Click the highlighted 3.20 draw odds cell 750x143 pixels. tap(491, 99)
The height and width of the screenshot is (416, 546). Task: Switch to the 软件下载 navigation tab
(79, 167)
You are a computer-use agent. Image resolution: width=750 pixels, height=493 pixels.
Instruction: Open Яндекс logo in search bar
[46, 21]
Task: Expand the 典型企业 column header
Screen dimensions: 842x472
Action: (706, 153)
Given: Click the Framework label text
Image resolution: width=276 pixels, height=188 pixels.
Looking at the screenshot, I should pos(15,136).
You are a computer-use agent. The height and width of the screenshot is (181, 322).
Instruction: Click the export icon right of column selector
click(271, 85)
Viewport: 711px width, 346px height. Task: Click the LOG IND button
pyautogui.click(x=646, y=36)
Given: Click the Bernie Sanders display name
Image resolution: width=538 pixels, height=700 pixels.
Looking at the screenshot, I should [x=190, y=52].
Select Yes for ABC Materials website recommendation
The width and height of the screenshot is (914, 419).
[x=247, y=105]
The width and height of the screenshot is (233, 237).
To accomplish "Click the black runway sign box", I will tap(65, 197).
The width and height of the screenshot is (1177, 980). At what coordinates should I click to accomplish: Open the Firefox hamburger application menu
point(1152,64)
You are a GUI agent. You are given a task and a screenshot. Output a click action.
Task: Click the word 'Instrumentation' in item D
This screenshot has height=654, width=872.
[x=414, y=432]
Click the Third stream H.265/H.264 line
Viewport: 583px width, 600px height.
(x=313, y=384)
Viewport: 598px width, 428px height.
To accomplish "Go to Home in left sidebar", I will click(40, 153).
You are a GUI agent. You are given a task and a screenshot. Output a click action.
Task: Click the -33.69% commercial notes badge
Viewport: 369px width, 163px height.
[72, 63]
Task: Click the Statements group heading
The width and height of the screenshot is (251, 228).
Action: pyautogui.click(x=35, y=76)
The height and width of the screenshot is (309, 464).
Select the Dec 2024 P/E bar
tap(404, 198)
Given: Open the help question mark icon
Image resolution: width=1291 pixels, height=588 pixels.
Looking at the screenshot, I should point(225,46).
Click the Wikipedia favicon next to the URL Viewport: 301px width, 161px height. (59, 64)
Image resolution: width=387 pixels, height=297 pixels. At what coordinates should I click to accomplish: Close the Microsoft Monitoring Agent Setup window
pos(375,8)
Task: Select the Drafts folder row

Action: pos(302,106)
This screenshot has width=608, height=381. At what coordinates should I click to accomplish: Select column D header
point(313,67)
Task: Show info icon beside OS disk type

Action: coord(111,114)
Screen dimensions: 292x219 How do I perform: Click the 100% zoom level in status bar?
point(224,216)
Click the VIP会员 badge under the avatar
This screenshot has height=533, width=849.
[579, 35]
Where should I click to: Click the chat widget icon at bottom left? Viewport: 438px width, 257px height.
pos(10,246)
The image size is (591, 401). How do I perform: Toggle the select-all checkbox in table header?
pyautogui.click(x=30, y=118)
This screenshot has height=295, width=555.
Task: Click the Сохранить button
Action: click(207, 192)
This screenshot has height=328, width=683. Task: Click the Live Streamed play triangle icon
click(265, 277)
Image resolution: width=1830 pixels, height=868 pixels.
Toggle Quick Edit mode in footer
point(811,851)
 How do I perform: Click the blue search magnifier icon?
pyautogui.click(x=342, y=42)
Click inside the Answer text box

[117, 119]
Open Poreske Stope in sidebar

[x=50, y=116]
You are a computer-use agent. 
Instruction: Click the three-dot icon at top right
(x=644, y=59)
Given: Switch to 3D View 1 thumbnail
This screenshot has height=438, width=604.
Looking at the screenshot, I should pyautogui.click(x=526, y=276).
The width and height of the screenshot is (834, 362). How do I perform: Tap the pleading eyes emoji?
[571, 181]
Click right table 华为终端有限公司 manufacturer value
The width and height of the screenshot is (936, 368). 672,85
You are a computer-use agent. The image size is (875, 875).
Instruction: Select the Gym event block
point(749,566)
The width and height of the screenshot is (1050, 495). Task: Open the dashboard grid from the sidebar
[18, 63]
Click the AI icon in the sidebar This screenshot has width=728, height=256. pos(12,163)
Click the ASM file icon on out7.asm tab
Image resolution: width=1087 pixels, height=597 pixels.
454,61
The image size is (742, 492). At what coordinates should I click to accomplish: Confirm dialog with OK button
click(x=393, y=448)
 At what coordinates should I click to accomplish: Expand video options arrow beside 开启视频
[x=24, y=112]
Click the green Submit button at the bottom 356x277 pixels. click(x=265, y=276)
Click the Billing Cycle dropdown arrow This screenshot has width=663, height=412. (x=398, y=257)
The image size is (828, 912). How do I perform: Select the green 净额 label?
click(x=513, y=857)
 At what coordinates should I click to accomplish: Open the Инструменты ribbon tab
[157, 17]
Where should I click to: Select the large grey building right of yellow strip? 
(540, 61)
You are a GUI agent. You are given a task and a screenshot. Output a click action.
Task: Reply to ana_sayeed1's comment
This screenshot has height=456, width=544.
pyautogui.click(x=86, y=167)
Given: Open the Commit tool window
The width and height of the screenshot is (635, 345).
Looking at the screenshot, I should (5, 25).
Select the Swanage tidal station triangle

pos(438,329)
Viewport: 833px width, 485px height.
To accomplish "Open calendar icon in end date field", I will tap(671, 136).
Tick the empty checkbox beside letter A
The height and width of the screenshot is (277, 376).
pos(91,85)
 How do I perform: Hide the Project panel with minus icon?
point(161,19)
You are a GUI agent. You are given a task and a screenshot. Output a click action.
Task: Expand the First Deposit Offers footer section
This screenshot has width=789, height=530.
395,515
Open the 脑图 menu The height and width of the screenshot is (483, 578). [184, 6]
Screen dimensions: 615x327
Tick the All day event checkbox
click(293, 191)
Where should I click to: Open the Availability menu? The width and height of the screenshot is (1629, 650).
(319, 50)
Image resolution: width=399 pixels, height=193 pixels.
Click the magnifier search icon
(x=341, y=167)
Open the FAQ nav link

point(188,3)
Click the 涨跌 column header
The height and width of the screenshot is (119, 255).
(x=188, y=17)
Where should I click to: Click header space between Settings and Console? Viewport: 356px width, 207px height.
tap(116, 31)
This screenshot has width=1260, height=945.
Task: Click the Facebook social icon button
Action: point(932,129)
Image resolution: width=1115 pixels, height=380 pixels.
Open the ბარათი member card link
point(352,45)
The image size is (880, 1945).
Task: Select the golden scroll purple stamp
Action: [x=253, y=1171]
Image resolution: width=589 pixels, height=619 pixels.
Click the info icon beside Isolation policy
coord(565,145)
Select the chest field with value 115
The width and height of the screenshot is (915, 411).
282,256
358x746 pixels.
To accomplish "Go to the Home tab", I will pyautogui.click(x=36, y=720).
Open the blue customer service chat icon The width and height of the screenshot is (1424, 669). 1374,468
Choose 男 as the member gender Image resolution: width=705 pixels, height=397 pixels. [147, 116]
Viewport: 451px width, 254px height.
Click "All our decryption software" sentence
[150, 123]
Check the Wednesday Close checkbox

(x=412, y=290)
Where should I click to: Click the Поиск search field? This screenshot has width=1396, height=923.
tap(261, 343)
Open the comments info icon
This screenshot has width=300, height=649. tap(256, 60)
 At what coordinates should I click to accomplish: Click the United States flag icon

□ □ □ □ □

**EXERCISE BRIEF:** Copy out each record exactly as given, omitting none.

**OUTPUT FOR THIS TASK:**
Click the highlighted 3.20 draw odds cell 750x143 pixels. tap(491, 99)
The height and width of the screenshot is (416, 546). Task: Switch to the 软件下载 navigation tab
(79, 167)
You are a computer-use agent. Image resolution: width=750 pixels, height=493 pixels.
Instruction: Open Яндекс logo in search bar
[46, 21]
Task: Expand the 典型企业 column header
Screen dimensions: 842x472
Action: (706, 153)
Given: Click the Framework label text
Image resolution: width=276 pixels, height=188 pixels.
Looking at the screenshot, I should pos(15,136).
You are a computer-use agent. The height and width of the screenshot is (181, 322).
Instruction: Click the export icon right of column selector
click(271, 85)
Viewport: 711px width, 346px height. Task: Click the LOG IND button
pyautogui.click(x=646, y=36)
Given: Click the Bernie Sanders display name
Image resolution: width=538 pixels, height=700 pixels.
Looking at the screenshot, I should [x=190, y=52].
Select Yes for ABC Materials website recommendation
The width and height of the screenshot is (914, 419).
[x=247, y=105]
The width and height of the screenshot is (233, 237).
To accomplish "Click the black runway sign box", I will tap(65, 197).
The width and height of the screenshot is (1177, 980). At what coordinates should I click to accomplish: Open the Firefox hamburger application menu
point(1152,64)
You are a GUI agent. You are given a task and a screenshot. Output a click action.
Task: Click the word 'Instrumentation' in item D
This screenshot has height=654, width=872.
[x=414, y=432]
Click the Third stream H.265/H.264 line
Viewport: 583px width, 600px height.
(x=313, y=384)
Viewport: 598px width, 428px height.
To accomplish "Go to Home in left sidebar", I will click(40, 153).
You are a GUI agent. You are given a task and a screenshot. Output a click action.
Task: Click the -33.69% commercial notes badge
Viewport: 369px width, 163px height.
[72, 63]
Task: Click the Statements group heading
The width and height of the screenshot is (251, 228).
Action: pyautogui.click(x=35, y=76)
The height and width of the screenshot is (309, 464).
Select the Dec 2024 P/E bar
tap(404, 198)
Given: Open the help question mark icon
Image resolution: width=1291 pixels, height=588 pixels.
Looking at the screenshot, I should point(225,46).
Click the Wikipedia favicon next to the URL Viewport: 301px width, 161px height. (59, 64)
Image resolution: width=387 pixels, height=297 pixels. At what coordinates should I click to accomplish: Close the Microsoft Monitoring Agent Setup window
pos(375,8)
Task: Select the Drafts folder row

Action: pos(302,106)
This screenshot has width=608, height=381. At what coordinates should I click to accomplish: Select column D header
point(313,67)
Task: Show info icon beside OS disk type

Action: coord(111,114)
Screen dimensions: 292x219 How do I perform: Click the 100% zoom level in status bar?
point(224,216)
Click the VIP会员 badge under the avatar
This screenshot has height=533, width=849.
[579, 35]
Where should I click to: Click the chat widget icon at bottom left? Viewport: 438px width, 257px height.
pos(10,246)
The image size is (591, 401). How do I perform: Toggle the select-all checkbox in table header?
pyautogui.click(x=30, y=118)
This screenshot has height=295, width=555.
Task: Click the Сохранить button
Action: click(207, 192)
This screenshot has height=328, width=683. Task: Click the Live Streamed play triangle icon
click(265, 277)
Image resolution: width=1830 pixels, height=868 pixels.
Toggle Quick Edit mode in footer
point(811,851)
 How do I perform: Click the blue search magnifier icon?
pyautogui.click(x=342, y=42)
Click inside the Answer text box

[117, 119]
Open Poreske Stope in sidebar

[x=50, y=116]
You are a computer-use agent. 
Instruction: Click the three-dot icon at top right
(x=644, y=59)
Given: Switch to 3D View 1 thumbnail
This screenshot has height=438, width=604.
Looking at the screenshot, I should pyautogui.click(x=526, y=276).
The width and height of the screenshot is (834, 362). How do I perform: Tap the pleading eyes emoji?
[571, 181]
Click right table 华为终端有限公司 manufacturer value
The width and height of the screenshot is (936, 368). 672,85
You are a computer-use agent. The image size is (875, 875).
Instruction: Select the Gym event block
point(749,566)
The width and height of the screenshot is (1050, 495). Task: Open the dashboard grid from the sidebar
[18, 63]
Click the AI icon in the sidebar This screenshot has width=728, height=256. pos(12,163)
Click the ASM file icon on out7.asm tab
Image resolution: width=1087 pixels, height=597 pixels.
454,61
The image size is (742, 492). At what coordinates should I click to accomplish: Confirm dialog with OK button
click(x=393, y=448)
 At what coordinates should I click to accomplish: Expand video options arrow beside 开启视频
[x=24, y=112]
Click the green Submit button at the bottom 356x277 pixels. click(x=265, y=276)
Click the Billing Cycle dropdown arrow This screenshot has width=663, height=412. (x=398, y=257)
The image size is (828, 912). How do I perform: Select the green 净额 label?
click(x=513, y=857)
 At what coordinates should I click to accomplish: Open the Инструменты ribbon tab
[157, 17]
Where should I click to: Select the large grey building right of yellow strip? 
(540, 61)
You are a GUI agent. You are given a task and a screenshot. Output a click action.
Task: Reply to ana_sayeed1's comment
This screenshot has height=456, width=544.
pyautogui.click(x=86, y=167)
Given: Open the Commit tool window
The width and height of the screenshot is (635, 345).
Looking at the screenshot, I should (5, 25).
Select the Swanage tidal station triangle

pos(438,329)
Viewport: 833px width, 485px height.
To accomplish "Open calendar icon in end date field", I will tap(671, 136).
Tick the empty checkbox beside letter A
The height and width of the screenshot is (277, 376).
pos(91,85)
 How do I perform: Hide the Project panel with minus icon?
point(161,19)
You are a GUI agent. You are given a task and a screenshot. Output a click action.
Task: Expand the First Deposit Offers footer section
This screenshot has width=789, height=530.
395,515
Open the 脑图 menu The height and width of the screenshot is (483, 578). [184, 6]
Screen dimensions: 615x327
Tick the All day event checkbox
click(293, 191)
Where should I click to: Open the Availability menu? The width and height of the screenshot is (1629, 650).
(319, 50)
Image resolution: width=399 pixels, height=193 pixels.
Click the magnifier search icon
(x=341, y=167)
Open the FAQ nav link

point(188,3)
Click the 涨跌 column header
The height and width of the screenshot is (119, 255).
(x=188, y=17)
Where should I click to: Click header space between Settings and Console? Viewport: 356px width, 207px height.
tap(116, 31)
This screenshot has width=1260, height=945.
Task: Click the Facebook social icon button
Action: point(932,129)
Image resolution: width=1115 pixels, height=380 pixels.
Open the ბარათი member card link
point(352,45)
The image size is (880, 1945).
Task: Select the golden scroll purple stamp
Action: [x=253, y=1171]
Image resolution: width=589 pixels, height=619 pixels.
Click the info icon beside Isolation policy
coord(565,145)
Select the chest field with value 115
The width and height of the screenshot is (915, 411).
282,256
358x746 pixels.
To accomplish "Go to the Home tab", I will pyautogui.click(x=36, y=720).
Open the blue customer service chat icon The width and height of the screenshot is (1424, 669). 1374,468
Choose 男 as the member gender Image resolution: width=705 pixels, height=397 pixels. [147, 116]
Viewport: 451px width, 254px height.
Click "All our decryption software" sentence
[150, 123]
Check the Wednesday Close checkbox

(x=412, y=290)
Where should I click to: Click the Поиск search field? This screenshot has width=1396, height=923.
tap(261, 343)
Open the comments info icon
This screenshot has width=300, height=649. tap(256, 60)
 At what coordinates should I click to accomplish: Click the United States flag icon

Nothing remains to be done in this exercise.